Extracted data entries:
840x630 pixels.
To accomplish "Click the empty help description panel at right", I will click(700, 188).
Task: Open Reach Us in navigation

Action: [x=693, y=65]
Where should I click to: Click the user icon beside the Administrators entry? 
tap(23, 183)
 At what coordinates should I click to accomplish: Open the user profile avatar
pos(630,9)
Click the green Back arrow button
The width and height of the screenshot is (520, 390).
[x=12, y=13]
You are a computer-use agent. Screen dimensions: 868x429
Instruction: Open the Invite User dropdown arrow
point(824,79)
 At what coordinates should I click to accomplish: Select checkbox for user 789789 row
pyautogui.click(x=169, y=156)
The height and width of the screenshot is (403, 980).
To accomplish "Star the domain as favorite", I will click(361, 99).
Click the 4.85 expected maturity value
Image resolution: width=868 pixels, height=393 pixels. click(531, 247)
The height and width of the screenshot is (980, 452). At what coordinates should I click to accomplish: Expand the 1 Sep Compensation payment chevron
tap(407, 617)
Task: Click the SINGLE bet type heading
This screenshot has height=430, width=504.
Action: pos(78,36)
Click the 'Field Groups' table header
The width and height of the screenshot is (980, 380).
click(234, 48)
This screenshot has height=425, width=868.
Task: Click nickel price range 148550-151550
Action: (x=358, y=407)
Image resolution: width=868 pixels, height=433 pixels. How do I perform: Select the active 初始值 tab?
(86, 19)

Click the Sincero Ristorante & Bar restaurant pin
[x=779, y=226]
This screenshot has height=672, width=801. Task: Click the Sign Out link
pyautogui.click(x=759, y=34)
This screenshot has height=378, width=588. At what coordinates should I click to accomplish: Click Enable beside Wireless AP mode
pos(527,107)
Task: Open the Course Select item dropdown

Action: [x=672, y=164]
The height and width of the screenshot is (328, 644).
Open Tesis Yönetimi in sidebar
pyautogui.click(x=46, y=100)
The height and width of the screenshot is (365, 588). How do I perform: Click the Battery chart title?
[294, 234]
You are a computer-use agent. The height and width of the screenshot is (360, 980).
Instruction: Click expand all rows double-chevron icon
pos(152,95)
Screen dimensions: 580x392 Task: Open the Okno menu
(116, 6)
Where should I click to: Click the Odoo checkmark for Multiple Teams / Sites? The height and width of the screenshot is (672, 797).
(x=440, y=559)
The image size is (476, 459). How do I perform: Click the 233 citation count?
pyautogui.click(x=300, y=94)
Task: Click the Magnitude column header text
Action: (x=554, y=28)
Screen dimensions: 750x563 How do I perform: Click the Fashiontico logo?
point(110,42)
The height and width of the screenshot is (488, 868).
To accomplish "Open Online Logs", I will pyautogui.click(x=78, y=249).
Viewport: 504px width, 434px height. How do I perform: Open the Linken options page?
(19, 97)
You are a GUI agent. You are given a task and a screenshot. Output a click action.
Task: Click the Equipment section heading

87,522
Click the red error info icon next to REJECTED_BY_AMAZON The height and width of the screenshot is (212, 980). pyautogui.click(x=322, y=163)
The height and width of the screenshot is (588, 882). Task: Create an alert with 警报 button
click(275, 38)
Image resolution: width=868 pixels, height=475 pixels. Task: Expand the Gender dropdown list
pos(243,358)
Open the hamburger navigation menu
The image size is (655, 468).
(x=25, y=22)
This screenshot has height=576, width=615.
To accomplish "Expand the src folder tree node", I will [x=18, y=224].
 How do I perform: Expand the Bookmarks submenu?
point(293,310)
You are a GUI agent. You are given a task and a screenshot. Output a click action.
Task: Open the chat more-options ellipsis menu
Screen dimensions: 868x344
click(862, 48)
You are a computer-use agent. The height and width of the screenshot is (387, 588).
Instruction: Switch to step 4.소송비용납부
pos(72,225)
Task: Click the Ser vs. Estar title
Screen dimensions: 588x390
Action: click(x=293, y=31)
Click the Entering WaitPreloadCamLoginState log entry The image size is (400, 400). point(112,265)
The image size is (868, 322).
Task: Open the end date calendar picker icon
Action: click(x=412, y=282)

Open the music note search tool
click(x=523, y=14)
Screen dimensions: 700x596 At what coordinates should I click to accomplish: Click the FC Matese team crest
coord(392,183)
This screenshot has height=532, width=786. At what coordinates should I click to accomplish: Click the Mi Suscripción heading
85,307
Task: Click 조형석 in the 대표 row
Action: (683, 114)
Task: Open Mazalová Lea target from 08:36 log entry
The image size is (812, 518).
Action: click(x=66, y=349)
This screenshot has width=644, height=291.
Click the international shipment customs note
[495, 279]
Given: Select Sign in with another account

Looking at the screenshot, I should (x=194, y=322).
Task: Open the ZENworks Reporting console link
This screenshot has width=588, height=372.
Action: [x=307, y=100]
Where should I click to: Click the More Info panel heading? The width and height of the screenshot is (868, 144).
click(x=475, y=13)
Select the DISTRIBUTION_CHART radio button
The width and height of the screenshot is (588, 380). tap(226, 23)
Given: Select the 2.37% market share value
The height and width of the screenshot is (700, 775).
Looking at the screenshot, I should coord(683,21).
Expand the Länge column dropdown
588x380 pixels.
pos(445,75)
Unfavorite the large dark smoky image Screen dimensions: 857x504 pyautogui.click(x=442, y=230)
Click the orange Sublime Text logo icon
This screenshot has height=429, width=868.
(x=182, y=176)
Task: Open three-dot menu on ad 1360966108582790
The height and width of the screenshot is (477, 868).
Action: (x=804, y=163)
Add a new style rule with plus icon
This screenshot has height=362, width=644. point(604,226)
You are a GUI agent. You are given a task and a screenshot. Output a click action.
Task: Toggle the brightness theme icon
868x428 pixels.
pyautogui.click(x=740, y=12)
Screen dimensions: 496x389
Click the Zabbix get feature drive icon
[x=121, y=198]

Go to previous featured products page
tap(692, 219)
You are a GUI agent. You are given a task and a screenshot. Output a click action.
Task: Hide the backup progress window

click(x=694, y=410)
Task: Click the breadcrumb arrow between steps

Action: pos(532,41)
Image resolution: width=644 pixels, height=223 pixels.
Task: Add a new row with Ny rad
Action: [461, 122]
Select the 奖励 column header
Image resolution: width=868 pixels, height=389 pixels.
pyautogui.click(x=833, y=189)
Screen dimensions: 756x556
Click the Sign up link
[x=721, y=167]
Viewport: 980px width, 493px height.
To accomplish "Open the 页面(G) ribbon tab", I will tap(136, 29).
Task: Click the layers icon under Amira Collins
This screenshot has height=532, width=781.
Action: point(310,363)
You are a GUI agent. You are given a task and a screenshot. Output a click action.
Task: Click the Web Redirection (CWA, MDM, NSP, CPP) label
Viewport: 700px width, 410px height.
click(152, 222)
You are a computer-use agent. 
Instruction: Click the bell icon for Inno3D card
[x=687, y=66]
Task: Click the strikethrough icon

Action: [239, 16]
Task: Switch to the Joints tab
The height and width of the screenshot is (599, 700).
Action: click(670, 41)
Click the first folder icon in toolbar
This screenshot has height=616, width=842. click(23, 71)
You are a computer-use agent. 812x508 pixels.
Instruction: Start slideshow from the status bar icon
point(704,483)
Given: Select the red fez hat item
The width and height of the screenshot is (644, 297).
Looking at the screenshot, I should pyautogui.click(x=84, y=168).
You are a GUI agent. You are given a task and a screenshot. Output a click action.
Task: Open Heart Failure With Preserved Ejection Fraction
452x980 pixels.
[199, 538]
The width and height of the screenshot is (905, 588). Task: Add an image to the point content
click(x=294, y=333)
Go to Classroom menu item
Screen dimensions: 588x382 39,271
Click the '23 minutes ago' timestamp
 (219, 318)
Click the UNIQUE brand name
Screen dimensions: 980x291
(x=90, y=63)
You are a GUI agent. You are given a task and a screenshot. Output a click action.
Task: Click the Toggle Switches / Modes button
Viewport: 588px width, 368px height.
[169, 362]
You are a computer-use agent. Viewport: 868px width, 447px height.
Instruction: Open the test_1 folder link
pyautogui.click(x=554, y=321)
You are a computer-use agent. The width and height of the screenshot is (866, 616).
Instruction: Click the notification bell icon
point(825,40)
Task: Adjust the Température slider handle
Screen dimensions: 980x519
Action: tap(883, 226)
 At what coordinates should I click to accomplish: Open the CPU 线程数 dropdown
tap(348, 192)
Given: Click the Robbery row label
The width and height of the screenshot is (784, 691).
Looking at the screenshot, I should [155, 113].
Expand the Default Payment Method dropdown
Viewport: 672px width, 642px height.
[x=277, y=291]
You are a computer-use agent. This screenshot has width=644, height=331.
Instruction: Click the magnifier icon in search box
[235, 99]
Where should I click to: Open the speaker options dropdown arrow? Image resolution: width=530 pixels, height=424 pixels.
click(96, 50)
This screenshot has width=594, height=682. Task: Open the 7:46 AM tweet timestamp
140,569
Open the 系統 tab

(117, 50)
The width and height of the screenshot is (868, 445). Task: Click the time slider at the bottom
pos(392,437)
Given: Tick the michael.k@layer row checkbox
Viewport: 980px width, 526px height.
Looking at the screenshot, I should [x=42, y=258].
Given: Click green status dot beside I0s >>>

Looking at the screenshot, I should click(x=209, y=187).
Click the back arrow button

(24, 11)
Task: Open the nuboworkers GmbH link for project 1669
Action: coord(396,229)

* What needs to be done *
Give again exactly, and only, the lines above starting at the one with "Instruction: Click the magnifier" and ending at the one with "Given: Tick the michael.k@layer row checkbox".

* Your solution *
Instruction: Click the magnifier icon in search box
[235, 99]
Where should I click to: Open the speaker options dropdown arrow? Image resolution: width=530 pixels, height=424 pixels.
click(96, 50)
This screenshot has width=594, height=682. Task: Open the 7:46 AM tweet timestamp
140,569
Open the 系統 tab

(117, 50)
The width and height of the screenshot is (868, 445). Task: Click the time slider at the bottom
pos(392,437)
Given: Tick the michael.k@layer row checkbox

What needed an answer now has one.